Reframing the account in favour of the professional’s felt experience of value seems vital. If we are to measure what we really value, rather than only permitting ourselves to value what we currently measure, we need to find ways of incorporating our felt experience into the account we give.

At the learning studio, we have been considering ways of expressing and developing value in public sector and social enterprises for a number of years and have developed a revaluation process. It has been used in contexts where the reported account of value does not fully account for a great deal of experienced and developmental value. These have included social movements, health and care settings, services aiming for social change, and policies pursuing multiple benefits. One particularly relevant context was the Family Nurse Partnership in Scotland. Here’s a link to the report.

In the revaluation process, in each context, between us, we tell the story of what is really of value in the work we do, and record it in a number of ways. These include visible and hitherto invisible values, what is known and what is potentially knowable, single source data and combined data, emerged value to date and emergent value to come, direct and indirect value, and crucially the building of connections and capacity.

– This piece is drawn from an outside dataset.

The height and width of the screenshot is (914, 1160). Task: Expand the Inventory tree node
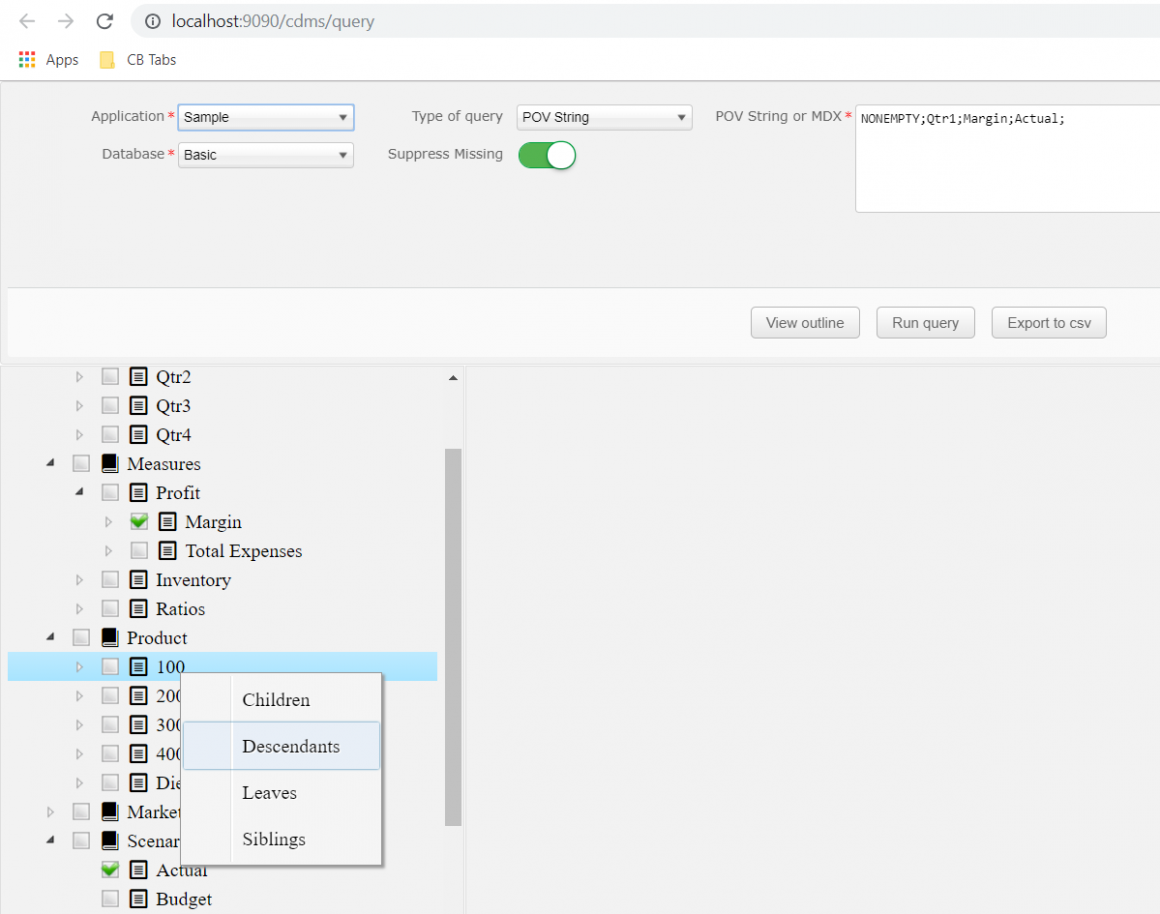click(x=79, y=579)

It is high time in the world of children’s mental health to make visible the vital values which have been rendered invisible, through being outside the received account. We need a new way of accounting for ourselves and the work we do, which incorporates our felt experience as crucial information. Working towards this is in itself is a developmental process, which benefits the individual child and family and also the team and network around them, creating and enhancing value in shared new understandings and ways forward.

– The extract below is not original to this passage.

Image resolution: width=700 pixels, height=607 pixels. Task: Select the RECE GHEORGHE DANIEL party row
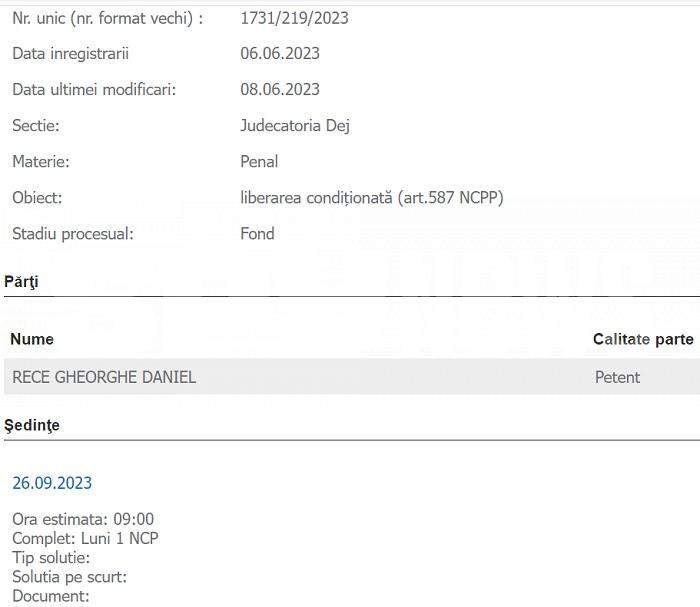pyautogui.click(x=352, y=377)
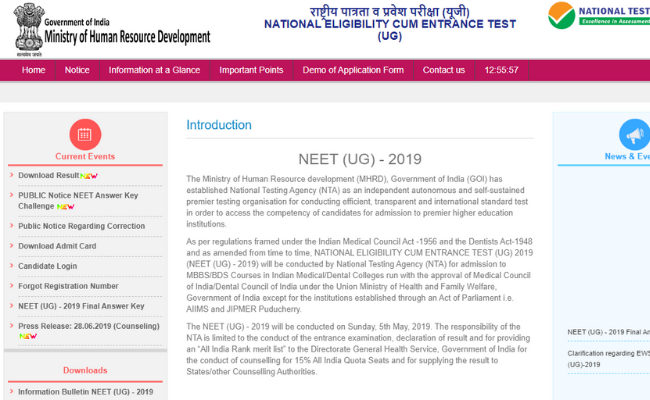Open the Notice menu item
The height and width of the screenshot is (400, 650).
[77, 70]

Conflict of interest statement: The author declares that they have no competing or potential conflicts of interest in relation to this article.

Correspondence: sarahsutton@understandingchildren.org

 

References

Family Nurse Partnership (2019). Family Nurse Partnership in Scotland: revaluation report.

McGilchrist, I. (2009). The Master and His Emissary: The Divided Brain and the Making of the Western World. New Haven, CT: Yale.

Rustin, M.J. (2004). Rethinking Audit and Inspection. Soundings, 26: 86-107.

Rutter, M. (2012). Resilience as a dynamic concept. Developmental Psychopathology, 24(2): 335-44.

Sutton, S. (2019). Psychoanalysis, Neuroscience and the Stories of Our Lives: The Relational Roots of Mental Health. London: Routledge.